# What is asked
[1] In the West Sacramento police log, what was taken from the construction site on Embardadero Drive?
[2] Go on with the West Sacramento police log, picking up after its last entry.

# Document segment
::::::::
POLICE LOG: West Sacramento’s weekly roundup of police calls, arrests


News items below are collected from police dispatchers’ notes and arrest reports. The information in them has often not been verified beyond the initial reports.

Jan. 27
A property manager reported a burglary to a vacant residence on Evergreen Avenue. Gone were a fridge, electric wiring and copper value. Estimated value of the loss: $10,200.

Jan. 27, 4:15 a.m.
Someone burglarized a row of propane tanks stored outside a market on the 3100-block of Jefferson Boulevard in Southport. They took two tanks, worth about $88.

Jan. 27, 6:30 a.m.
A construction site on Embardadero Drive was found burglarized. Thieves took six power cables – about 100 feet – worth an estimated $1,800.

Jan. 27, 5:30 p.m.
A 28-year old woman reported someone entered her Carbon Court home through an unlocked door, taking a laptop, iPad tablet computer and bank statements. The loss was estimated at about $1,000.

Jan. 27, 9:30 p.m.
A Hobson Drive man reported someone stole a safe from inside the house. In the safe were checks and bank documents. The loss was about $60.

Jan. 28, 7:45 a.m.
An Evergreen Avenue business was found burglarized. Gone were a laptop computer and $3,297 in cash.

Jan. 28, 8 a.m.
An Evergreen Avenue woman reported her apartment had been burglarized. Thieves left with an iPad, iMac, camera and headphones, for a total loss of around $6,900.

Jan. 28, 10:30 a.m.
The police “special investigations unit” served a search warrant on a residence on the 1700-block of Merkley Avenue. The 28-year old man sleeping in the home – a convicted felon – was found to possess four .38 caliber bullets, prescription drugs including liquid codeine, a digital scale and $940. Prescription labels had been removed from the drugs.
The man admitted the drugs and ammo were his, and said he had a drug problem, saying the prescription drugs “helped him with withdrawals.” He could not show a record of prescription for the drugs. He went to jail.
::::::::
# Available data

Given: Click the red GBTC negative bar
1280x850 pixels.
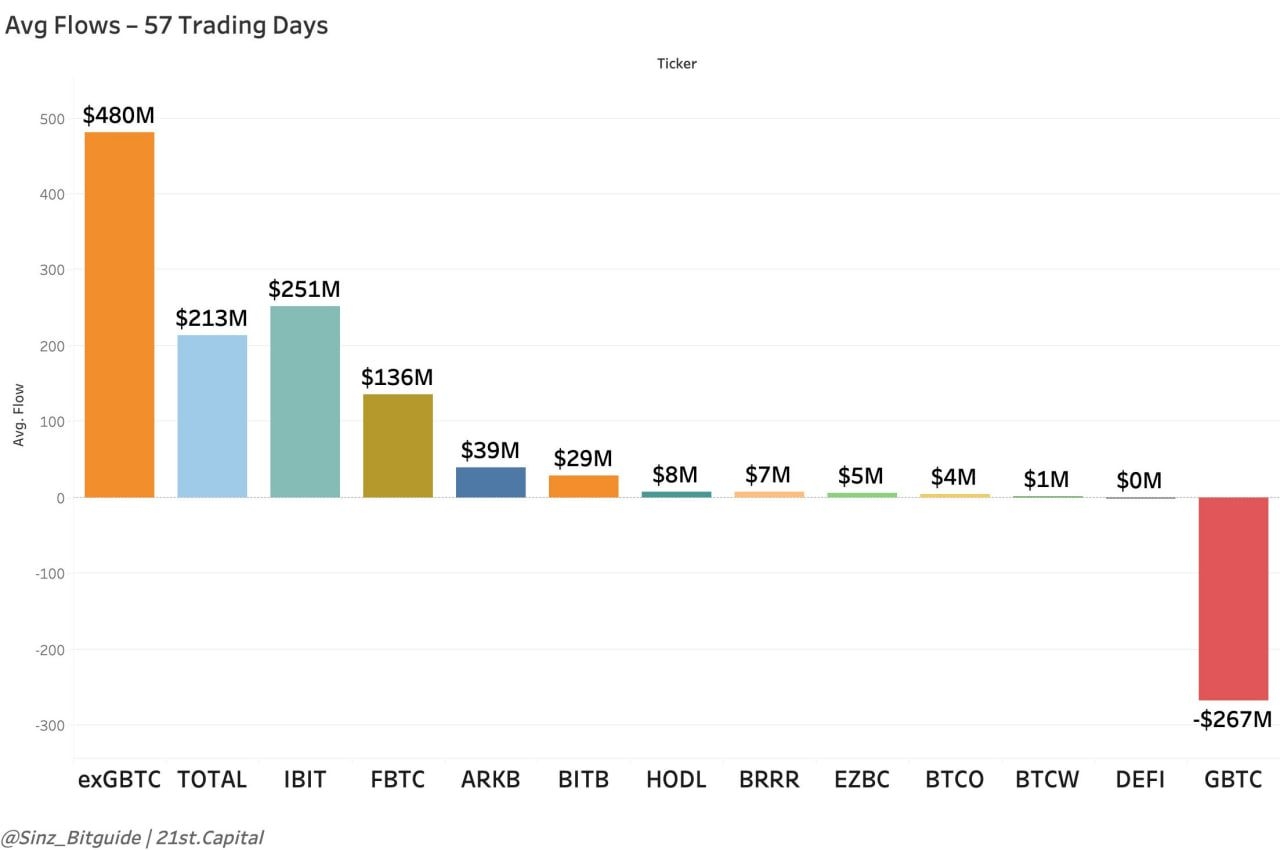Looking at the screenshot, I should pyautogui.click(x=1233, y=598).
::::::::
# Task-by-task answers
[1] Six power cables, about 100 feet, worth an estimated $1,800.

[2]
Jan. 28, 1 p.m.
A woman said she was robbed on Douglas Street, by a man who claimed he had a gun and demanded her wallet.

Jan. 28, 4:04 p.m.
A police officer driving on Douglas Street saw a car going the other way with two males in it. He checked its license, and learned the Honda Accord had been reported stolen out of Sacramento.
The officer followed the Honda into the rear of a Lighthouse Drive complex. He conducted a vehicle stop.
The 18-year old driver, a resident of James Street, was found to be “driving a stolen vehicle and using a shaved key to operate the vehicle.” He had no driver’s license.
The officer phoned the Honda’s owner, who confirmed he did not know the driver and the vehicle was gone without permission. The driver went to jail.

Jan 28, 5:20 p.m.
A department store in Southport’s Town Center Plaza detained a 37-year old Valley Oak Lane woman who tried to walk out with $199 worth of “various makeups.”

Jan. 28, 6:27 p.m.
An officer saw a bicycle with no lights going southbound on Ash Avenue.
The officer did a U-turn to catch up, turning on the patrol car’s lights and conducting a stop.
The 43-year old cyclist, a resident of Proctor Avenue, admitted he was on parole for drug charges. The officer searched him finding a glass methamphetamine-smoking pipe in the man’s pants, as well as a small bag with a crystal substance that later tested positive as “meth.”
The suspect then made the following claim of innocence:
“I didn’t know that was there, I swear to God! I thought I left it in the room.”

Jan. 28, 9:15 p.m.
A Hardy Drive woman reported her two vehicles were burglarized, with losses of about $1,000.

Jan. 29, 12:48 p.m.
A citizen reported seeing a “male walking a bike and carrying a large knife” going into a motel on the 1000-block of West Capitol.
A responding officer saw a bike parked next to a motel room door, with the door open. There was one man standing in the doorway and another inside – motioning for the officer to come over.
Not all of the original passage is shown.